### Entries taken from a collection:
══════════════════════════════

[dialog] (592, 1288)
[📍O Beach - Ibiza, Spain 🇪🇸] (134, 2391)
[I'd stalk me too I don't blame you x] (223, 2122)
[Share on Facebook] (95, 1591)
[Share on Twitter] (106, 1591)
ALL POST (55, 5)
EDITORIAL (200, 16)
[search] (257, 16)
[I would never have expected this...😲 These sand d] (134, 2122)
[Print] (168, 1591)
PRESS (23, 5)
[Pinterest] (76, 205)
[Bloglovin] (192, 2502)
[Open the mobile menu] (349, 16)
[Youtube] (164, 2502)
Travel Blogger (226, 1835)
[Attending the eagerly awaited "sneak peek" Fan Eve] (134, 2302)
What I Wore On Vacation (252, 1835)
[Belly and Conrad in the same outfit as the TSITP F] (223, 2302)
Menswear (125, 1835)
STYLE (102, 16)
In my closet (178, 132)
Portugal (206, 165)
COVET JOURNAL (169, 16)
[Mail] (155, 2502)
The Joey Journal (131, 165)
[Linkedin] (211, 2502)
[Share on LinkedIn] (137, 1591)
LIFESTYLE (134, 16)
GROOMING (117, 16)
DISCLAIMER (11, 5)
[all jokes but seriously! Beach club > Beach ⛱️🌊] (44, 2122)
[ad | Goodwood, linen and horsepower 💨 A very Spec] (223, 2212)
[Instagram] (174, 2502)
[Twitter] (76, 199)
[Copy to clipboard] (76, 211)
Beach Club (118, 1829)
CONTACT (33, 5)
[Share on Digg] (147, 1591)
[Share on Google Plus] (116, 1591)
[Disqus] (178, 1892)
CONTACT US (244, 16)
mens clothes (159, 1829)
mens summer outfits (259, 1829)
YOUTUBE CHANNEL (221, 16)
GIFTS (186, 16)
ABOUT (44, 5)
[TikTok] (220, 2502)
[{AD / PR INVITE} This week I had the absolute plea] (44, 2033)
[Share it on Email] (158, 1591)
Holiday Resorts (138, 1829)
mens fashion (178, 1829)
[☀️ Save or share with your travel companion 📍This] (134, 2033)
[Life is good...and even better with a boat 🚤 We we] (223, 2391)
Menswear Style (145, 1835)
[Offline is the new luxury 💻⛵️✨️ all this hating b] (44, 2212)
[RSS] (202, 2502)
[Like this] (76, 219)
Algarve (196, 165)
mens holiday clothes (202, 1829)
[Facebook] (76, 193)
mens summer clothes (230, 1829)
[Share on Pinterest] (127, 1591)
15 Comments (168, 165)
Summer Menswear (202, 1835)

══════════════════════════════

### Task description:
Report each line of the entries where the word "with" occurs.

### Response to the task:
[☀️ Save or share with your travel companion 📍This] (134, 2033)
[Life is good...and even better with a boat 🚤 We we] (223, 2391)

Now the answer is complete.